▶ **TASK TO CARRY OUT**
The required output is the complete data, repeated without alteration.

Segment Start: RAW DATA

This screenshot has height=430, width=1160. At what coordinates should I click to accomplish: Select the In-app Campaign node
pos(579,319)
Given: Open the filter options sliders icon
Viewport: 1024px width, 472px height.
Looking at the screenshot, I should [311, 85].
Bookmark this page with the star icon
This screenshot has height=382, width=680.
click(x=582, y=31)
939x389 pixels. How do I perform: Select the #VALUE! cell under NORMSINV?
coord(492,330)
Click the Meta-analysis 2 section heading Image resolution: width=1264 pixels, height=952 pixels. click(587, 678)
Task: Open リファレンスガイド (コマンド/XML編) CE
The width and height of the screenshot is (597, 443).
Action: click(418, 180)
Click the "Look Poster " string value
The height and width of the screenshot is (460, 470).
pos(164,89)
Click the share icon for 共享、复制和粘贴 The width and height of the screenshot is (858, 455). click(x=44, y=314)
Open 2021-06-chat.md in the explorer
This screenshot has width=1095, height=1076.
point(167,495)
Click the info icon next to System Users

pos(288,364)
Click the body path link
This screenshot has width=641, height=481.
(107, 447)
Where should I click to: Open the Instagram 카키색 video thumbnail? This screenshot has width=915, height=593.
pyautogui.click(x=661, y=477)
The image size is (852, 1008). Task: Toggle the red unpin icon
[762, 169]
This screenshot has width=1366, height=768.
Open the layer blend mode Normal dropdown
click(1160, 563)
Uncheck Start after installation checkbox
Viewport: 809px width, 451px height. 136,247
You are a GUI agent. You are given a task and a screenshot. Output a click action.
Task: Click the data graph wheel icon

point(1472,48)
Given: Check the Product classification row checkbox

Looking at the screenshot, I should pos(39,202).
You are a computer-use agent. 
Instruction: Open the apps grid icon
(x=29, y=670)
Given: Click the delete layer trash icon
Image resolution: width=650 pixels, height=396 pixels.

Segment End: RAW DATA

▶ **SOLUTION TO THIS TASK**
This screenshot has height=430, width=1160. At what coordinates should I click to accomplish: Select the In-app Campaign node
pos(579,319)
Given: Open the filter options sliders icon
Viewport: 1024px width, 472px height.
Looking at the screenshot, I should [311, 85].
Bookmark this page with the star icon
This screenshot has height=382, width=680.
click(x=582, y=31)
939x389 pixels. How do I perform: Select the #VALUE! cell under NORMSINV?
coord(492,330)
Click the Meta-analysis 2 section heading Image resolution: width=1264 pixels, height=952 pixels. click(587, 678)
Task: Open リファレンスガイド (コマンド/XML編) CE
The width and height of the screenshot is (597, 443).
Action: click(418, 180)
Click the "Look Poster " string value
The height and width of the screenshot is (460, 470).
pos(164,89)
Click the share icon for 共享、复制和粘贴 The width and height of the screenshot is (858, 455). click(x=44, y=314)
Open 2021-06-chat.md in the explorer
This screenshot has width=1095, height=1076.
point(167,495)
Click the info icon next to System Users

pos(288,364)
Click the body path link
This screenshot has width=641, height=481.
(107, 447)
Where should I click to: Open the Instagram 카키색 video thumbnail? This screenshot has width=915, height=593.
pyautogui.click(x=661, y=477)
The image size is (852, 1008). Task: Toggle the red unpin icon
[762, 169]
This screenshot has width=1366, height=768.
Open the layer blend mode Normal dropdown
click(1160, 563)
Uncheck Start after installation checkbox
Viewport: 809px width, 451px height. 136,247
You are a GUI agent. You are given a task and a screenshot. Output a click action.
Task: Click the data graph wheel icon

point(1472,48)
Given: Check the Product classification row checkbox

Looking at the screenshot, I should pos(39,202).
You are a computer-use agent. 
Instruction: Open the apps grid icon
(x=29, y=670)
Given: Click the delete layer trash icon
Image resolution: width=650 pixels, height=396 pixels.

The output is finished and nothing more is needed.